These blogs are providing us with soapboxes, on which we can pontificate and expound to our hearts content. I'm not just glad to have a page on which to articulate what's on my mind; I am thrilled that I get to learn (and that other people get to read) what gets my husband thinking on any given day.

That his topic of choice was me yesterday? I guess that means that, despite all the hours we spend apart, I'm still doing something right.

Sunday, November 18, 2007

'Tis Better to Be Pissed Off Than Pissed On

Archie's unofficial mascot status is officially revoked.

(That didn't take long.)

The little fucker chose to make known his displeasure (with life, with me, etc.) this morning by pissing on my messenger bag -- a bag which has, for the last three years, served as my carry-all to and from work, my de facto briefcase, if you will.

Naturally, I discovered as much exactly two minutes before I had to leave for work. (Yes working all weekend. No, not fun at all.) Of course, the bag contained not just all sorts of miscellaneous papers, but my favorite scarf -- a baby-blue number from Burberry.

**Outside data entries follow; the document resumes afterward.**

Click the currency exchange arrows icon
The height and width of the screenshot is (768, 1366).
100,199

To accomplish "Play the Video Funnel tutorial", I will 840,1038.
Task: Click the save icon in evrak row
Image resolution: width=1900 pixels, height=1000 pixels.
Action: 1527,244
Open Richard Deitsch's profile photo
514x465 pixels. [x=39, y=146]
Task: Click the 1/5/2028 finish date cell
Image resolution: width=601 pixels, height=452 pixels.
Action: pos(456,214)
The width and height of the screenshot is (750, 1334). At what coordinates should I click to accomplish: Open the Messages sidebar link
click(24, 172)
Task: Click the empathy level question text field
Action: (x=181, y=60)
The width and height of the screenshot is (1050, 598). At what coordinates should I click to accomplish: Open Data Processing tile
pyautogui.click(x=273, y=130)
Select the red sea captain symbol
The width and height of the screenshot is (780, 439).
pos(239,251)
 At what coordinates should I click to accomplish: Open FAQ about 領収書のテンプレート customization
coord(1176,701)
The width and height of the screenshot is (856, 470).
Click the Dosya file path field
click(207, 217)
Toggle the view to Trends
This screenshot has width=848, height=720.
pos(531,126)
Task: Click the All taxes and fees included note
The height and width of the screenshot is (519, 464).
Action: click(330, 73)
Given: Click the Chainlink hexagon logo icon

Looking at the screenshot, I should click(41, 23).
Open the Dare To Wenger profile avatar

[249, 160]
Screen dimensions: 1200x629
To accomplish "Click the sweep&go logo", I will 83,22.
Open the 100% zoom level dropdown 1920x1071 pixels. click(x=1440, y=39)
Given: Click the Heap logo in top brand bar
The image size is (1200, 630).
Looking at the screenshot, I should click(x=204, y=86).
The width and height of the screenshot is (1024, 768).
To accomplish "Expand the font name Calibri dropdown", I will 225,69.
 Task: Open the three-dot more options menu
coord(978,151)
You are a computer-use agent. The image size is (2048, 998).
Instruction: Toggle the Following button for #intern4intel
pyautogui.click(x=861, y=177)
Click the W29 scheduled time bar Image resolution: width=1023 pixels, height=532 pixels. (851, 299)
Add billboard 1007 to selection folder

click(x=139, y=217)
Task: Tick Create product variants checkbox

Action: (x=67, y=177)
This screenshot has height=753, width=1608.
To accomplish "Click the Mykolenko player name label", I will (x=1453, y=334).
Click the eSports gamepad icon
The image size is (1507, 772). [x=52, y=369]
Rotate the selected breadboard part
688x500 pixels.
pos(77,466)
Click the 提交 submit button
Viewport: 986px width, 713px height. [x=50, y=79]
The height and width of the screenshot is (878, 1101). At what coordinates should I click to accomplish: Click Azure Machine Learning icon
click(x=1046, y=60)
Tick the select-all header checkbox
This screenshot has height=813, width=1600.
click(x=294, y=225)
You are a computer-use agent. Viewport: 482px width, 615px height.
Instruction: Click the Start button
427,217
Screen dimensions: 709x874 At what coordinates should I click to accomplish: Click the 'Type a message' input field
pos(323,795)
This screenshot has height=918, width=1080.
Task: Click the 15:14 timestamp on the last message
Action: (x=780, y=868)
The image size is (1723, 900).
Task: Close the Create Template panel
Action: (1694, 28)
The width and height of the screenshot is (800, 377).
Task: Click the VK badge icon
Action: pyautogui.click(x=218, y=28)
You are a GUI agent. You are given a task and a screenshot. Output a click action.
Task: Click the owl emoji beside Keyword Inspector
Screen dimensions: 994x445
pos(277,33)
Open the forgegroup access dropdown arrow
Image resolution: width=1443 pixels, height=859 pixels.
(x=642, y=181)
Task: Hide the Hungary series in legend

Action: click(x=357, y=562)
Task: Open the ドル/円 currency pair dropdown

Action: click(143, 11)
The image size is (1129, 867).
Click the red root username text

I bought the scarf in 2000, when I was summering at a large law firm. Knowing I likely wouldn't be earning such a plush salary for years to come (I planned to, and did, wind up cutting my teeth in the public sector right out of law school), I splurged on it. Admittedly, it was an extravagance, but the fact that I've lovingly cared for and worn it for the last seven someodd years is testament to the fact that it was a not completely frivolous one. I could just as easily have bought and destroyed seven $30.00 scarves over seven winters; this one was meant to last.

Up until now, it had lasted.

I washed the scarf by hand in a Woolite equivalent intended for lingerie, and hung it up to dry. I'll have it professionally dry cleaned afterwards. (The messenger bag, while equally soiled, is of less concern; it was an ad hoc gift and has had a good life. If it's come to the end of the line, and if I can't get the stink out, the world won't end.)

Crisis averted, I made it to work only eighteen minutes late -- still three-quarters of an hour before my boss arrived. Even so? Archie has moved to the top of my (very short) shit list, big-time.

Charlotte? I don't know if you can read this (the lack of opposable thumbs making 'net access difficult for you), but I officially dub thee the new mascot of this blog. So there.

That'll show him.

Saturday, November 17, 2007

Regifted

I ordered a copy of The Zanzibar Chest by Aidan Hartley recently. The book came highly recommended by a friend. That said, since it's not typical Valerie reading material, I opted to order a used copy from Amazon.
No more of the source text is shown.